**Prompt**.
Copy every one of the following rows word for word.

**Rows**.
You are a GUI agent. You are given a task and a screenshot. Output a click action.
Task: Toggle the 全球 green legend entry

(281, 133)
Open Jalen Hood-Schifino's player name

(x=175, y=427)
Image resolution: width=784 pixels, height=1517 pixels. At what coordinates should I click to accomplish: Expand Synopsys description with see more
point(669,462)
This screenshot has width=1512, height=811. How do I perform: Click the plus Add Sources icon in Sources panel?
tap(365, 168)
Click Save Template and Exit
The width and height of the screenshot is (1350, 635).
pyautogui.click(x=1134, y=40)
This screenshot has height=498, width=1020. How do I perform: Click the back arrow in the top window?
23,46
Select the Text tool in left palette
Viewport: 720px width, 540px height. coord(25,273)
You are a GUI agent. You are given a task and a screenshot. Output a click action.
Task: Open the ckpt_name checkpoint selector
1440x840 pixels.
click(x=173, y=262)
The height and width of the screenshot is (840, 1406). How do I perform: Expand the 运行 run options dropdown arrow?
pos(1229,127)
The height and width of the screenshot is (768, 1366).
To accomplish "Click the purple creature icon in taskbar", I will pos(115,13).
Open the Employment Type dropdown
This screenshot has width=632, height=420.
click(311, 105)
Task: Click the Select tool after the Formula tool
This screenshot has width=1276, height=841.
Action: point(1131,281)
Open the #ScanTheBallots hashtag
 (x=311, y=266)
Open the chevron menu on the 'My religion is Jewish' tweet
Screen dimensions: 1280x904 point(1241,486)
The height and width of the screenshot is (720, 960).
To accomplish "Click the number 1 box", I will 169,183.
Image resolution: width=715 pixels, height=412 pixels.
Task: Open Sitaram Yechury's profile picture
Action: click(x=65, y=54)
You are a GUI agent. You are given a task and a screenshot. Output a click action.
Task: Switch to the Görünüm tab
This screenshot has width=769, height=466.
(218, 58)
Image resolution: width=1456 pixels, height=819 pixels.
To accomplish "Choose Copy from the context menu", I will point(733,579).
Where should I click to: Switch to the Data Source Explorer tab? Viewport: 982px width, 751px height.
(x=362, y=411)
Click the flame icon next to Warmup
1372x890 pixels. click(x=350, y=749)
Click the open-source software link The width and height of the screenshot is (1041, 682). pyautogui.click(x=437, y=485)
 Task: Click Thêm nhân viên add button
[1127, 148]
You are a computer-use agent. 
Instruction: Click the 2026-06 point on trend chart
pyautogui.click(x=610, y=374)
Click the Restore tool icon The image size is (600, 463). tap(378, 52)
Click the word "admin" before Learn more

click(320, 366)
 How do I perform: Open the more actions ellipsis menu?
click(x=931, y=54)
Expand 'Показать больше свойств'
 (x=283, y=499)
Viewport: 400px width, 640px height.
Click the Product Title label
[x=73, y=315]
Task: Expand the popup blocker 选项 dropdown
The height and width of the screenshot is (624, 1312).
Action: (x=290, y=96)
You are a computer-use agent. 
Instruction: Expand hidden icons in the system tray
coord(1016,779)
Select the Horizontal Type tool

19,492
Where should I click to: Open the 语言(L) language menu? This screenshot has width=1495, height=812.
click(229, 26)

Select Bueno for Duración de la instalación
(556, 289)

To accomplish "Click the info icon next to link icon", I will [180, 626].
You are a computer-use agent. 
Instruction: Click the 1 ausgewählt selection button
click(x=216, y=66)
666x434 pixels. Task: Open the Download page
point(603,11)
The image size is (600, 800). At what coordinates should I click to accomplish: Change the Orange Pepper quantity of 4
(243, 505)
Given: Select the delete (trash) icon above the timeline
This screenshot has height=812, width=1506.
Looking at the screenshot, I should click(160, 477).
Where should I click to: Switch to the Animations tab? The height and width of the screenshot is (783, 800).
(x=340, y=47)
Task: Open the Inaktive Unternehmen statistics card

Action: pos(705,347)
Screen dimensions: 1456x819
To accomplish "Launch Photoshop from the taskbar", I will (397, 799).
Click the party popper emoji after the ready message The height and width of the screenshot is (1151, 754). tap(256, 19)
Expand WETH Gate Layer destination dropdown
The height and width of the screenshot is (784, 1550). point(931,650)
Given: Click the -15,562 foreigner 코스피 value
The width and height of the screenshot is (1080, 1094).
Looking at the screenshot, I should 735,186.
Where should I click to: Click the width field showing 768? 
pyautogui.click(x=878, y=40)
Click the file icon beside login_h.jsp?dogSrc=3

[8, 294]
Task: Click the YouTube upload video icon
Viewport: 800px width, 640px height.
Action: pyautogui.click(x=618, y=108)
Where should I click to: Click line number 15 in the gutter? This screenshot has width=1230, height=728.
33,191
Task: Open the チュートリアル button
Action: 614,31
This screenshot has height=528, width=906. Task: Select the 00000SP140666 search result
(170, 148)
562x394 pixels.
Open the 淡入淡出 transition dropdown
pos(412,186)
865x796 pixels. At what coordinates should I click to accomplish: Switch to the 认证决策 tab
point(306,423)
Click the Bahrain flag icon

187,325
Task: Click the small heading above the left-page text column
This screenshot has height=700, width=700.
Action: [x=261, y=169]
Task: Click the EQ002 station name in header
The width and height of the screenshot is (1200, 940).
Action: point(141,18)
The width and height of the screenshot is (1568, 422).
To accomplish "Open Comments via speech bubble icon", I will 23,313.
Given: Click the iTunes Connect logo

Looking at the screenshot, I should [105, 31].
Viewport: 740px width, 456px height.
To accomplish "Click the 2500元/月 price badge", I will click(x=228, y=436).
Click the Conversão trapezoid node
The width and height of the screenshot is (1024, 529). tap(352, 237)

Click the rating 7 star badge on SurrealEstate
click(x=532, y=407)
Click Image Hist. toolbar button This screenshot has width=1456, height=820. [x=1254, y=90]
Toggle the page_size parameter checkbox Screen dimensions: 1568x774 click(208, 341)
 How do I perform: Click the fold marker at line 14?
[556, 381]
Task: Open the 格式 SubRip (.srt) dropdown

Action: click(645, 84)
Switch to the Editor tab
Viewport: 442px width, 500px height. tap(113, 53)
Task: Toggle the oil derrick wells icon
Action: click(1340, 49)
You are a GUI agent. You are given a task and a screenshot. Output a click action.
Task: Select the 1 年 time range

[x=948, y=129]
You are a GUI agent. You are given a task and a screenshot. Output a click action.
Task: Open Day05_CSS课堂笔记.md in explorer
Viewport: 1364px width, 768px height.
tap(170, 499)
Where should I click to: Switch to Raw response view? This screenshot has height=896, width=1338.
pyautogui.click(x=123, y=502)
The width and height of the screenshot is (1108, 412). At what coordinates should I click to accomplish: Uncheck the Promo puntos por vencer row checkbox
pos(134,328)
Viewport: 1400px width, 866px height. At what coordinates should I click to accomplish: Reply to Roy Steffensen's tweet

**Written answer**.
You are a GUI agent. You are given a task and a screenshot. Output a click action.
Task: Toggle the 全球 green legend entry

(281, 133)
Open Jalen Hood-Schifino's player name

(x=175, y=427)
Image resolution: width=784 pixels, height=1517 pixels. At what coordinates should I click to accomplish: Expand Synopsys description with see more
point(669,462)
This screenshot has width=1512, height=811. How do I perform: Click the plus Add Sources icon in Sources panel?
tap(365, 168)
Click Save Template and Exit
The width and height of the screenshot is (1350, 635).
pyautogui.click(x=1134, y=40)
This screenshot has height=498, width=1020. How do I perform: Click the back arrow in the top window?
23,46
Select the Text tool in left palette
Viewport: 720px width, 540px height. coord(25,273)
You are a GUI agent. You are given a task and a screenshot. Output a click action.
Task: Open the ckpt_name checkpoint selector
1440x840 pixels.
click(x=173, y=262)
The height and width of the screenshot is (840, 1406). How do I perform: Expand the 运行 run options dropdown arrow?
pos(1229,127)
The height and width of the screenshot is (768, 1366).
To accomplish "Click the purple creature icon in taskbar", I will pos(115,13).
Open the Employment Type dropdown
This screenshot has width=632, height=420.
click(311, 105)
Task: Click the Select tool after the Formula tool
This screenshot has width=1276, height=841.
Action: point(1131,281)
Open the #ScanTheBallots hashtag
 (x=311, y=266)
Open the chevron menu on the 'My religion is Jewish' tweet
Screen dimensions: 1280x904 point(1241,486)
The height and width of the screenshot is (720, 960).
To accomplish "Click the number 1 box", I will 169,183.
Image resolution: width=715 pixels, height=412 pixels.
Task: Open Sitaram Yechury's profile picture
Action: click(x=65, y=54)
You are a GUI agent. You are given a task and a screenshot. Output a click action.
Task: Switch to the Görünüm tab
This screenshot has width=769, height=466.
(218, 58)
Image resolution: width=1456 pixels, height=819 pixels.
To accomplish "Choose Copy from the context menu", I will point(733,579).
Where should I click to: Switch to the Data Source Explorer tab? Viewport: 982px width, 751px height.
(x=362, y=411)
Click the flame icon next to Warmup
1372x890 pixels. click(x=350, y=749)
Click the open-source software link The width and height of the screenshot is (1041, 682). pyautogui.click(x=437, y=485)
 Task: Click Thêm nhân viên add button
[1127, 148]
You are a computer-use agent. 
Instruction: Click the 2026-06 point on trend chart
pyautogui.click(x=610, y=374)
Click the Restore tool icon The image size is (600, 463). tap(378, 52)
Click the word "admin" before Learn more

click(320, 366)
 How do I perform: Open the more actions ellipsis menu?
click(x=931, y=54)
Expand 'Показать больше свойств'
 (x=283, y=499)
Viewport: 400px width, 640px height.
Click the Product Title label
[x=73, y=315]
Task: Expand the popup blocker 选项 dropdown
The height and width of the screenshot is (624, 1312).
Action: (x=290, y=96)
You are a computer-use agent. 
Instruction: Expand hidden icons in the system tray
coord(1016,779)
Select the Horizontal Type tool

19,492
Where should I click to: Open the 语言(L) language menu? This screenshot has width=1495, height=812.
click(229, 26)

Select Bueno for Duración de la instalación
(556, 289)

To accomplish "Click the info icon next to link icon", I will [180, 626].
You are a computer-use agent. 
Instruction: Click the 1 ausgewählt selection button
click(x=216, y=66)
666x434 pixels. Task: Open the Download page
point(603,11)
The image size is (600, 800). At what coordinates should I click to accomplish: Change the Orange Pepper quantity of 4
(243, 505)
Given: Select the delete (trash) icon above the timeline
This screenshot has height=812, width=1506.
Looking at the screenshot, I should click(160, 477).
Where should I click to: Switch to the Animations tab? The height and width of the screenshot is (783, 800).
(x=340, y=47)
Task: Open the Inaktive Unternehmen statistics card

Action: pos(705,347)
Screen dimensions: 1456x819
To accomplish "Launch Photoshop from the taskbar", I will (397, 799).
Click the party popper emoji after the ready message The height and width of the screenshot is (1151, 754). tap(256, 19)
Expand WETH Gate Layer destination dropdown
The height and width of the screenshot is (784, 1550). point(931,650)
Given: Click the -15,562 foreigner 코스피 value
The width and height of the screenshot is (1080, 1094).
Looking at the screenshot, I should 735,186.
Where should I click to: Click the width field showing 768? 
pyautogui.click(x=878, y=40)
Click the file icon beside login_h.jsp?dogSrc=3

[8, 294]
Task: Click the YouTube upload video icon
Viewport: 800px width, 640px height.
Action: pyautogui.click(x=618, y=108)
Where should I click to: Click line number 15 in the gutter? This screenshot has width=1230, height=728.
33,191
Task: Open the チュートリアル button
Action: 614,31
This screenshot has height=528, width=906. Task: Select the 00000SP140666 search result
(170, 148)
562x394 pixels.
Open the 淡入淡出 transition dropdown
pos(412,186)
865x796 pixels. At what coordinates should I click to accomplish: Switch to the 认证决策 tab
point(306,423)
Click the Bahrain flag icon

187,325
Task: Click the small heading above the left-page text column
This screenshot has height=700, width=700.
Action: [x=261, y=169]
Task: Click the EQ002 station name in header
The width and height of the screenshot is (1200, 940).
Action: point(141,18)
The width and height of the screenshot is (1568, 422).
To accomplish "Open Comments via speech bubble icon", I will 23,313.
Given: Click the iTunes Connect logo

Looking at the screenshot, I should [105, 31].
Viewport: 740px width, 456px height.
To accomplish "Click the 2500元/月 price badge", I will click(x=228, y=436).
Click the Conversão trapezoid node
The width and height of the screenshot is (1024, 529). tap(352, 237)

Click the rating 7 star badge on SurrealEstate
click(x=532, y=407)
Click Image Hist. toolbar button This screenshot has width=1456, height=820. [x=1254, y=90]
Toggle the page_size parameter checkbox Screen dimensions: 1568x774 click(208, 341)
 How do I perform: Click the fold marker at line 14?
[556, 381]
Task: Open the 格式 SubRip (.srt) dropdown

Action: click(645, 84)
Switch to the Editor tab
Viewport: 442px width, 500px height. tap(113, 53)
Task: Toggle the oil derrick wells icon
Action: click(1340, 49)
You are a GUI agent. You are given a task and a screenshot. Output a click action.
Task: Select the 1 年 time range

[x=948, y=129]
You are a GUI agent. You are given a task and a screenshot. Output a click action.
Task: Open Day05_CSS课堂笔记.md in explorer
Viewport: 1364px width, 768px height.
tap(170, 499)
Where should I click to: Switch to Raw response view? This screenshot has height=896, width=1338.
pyautogui.click(x=123, y=502)
The width and height of the screenshot is (1108, 412). At what coordinates should I click to accomplish: Uncheck the Promo puntos por vencer row checkbox
pos(134,328)
Viewport: 1400px width, 866px height. At what coordinates should I click to accomplish: Reply to Roy Steffensen's tweet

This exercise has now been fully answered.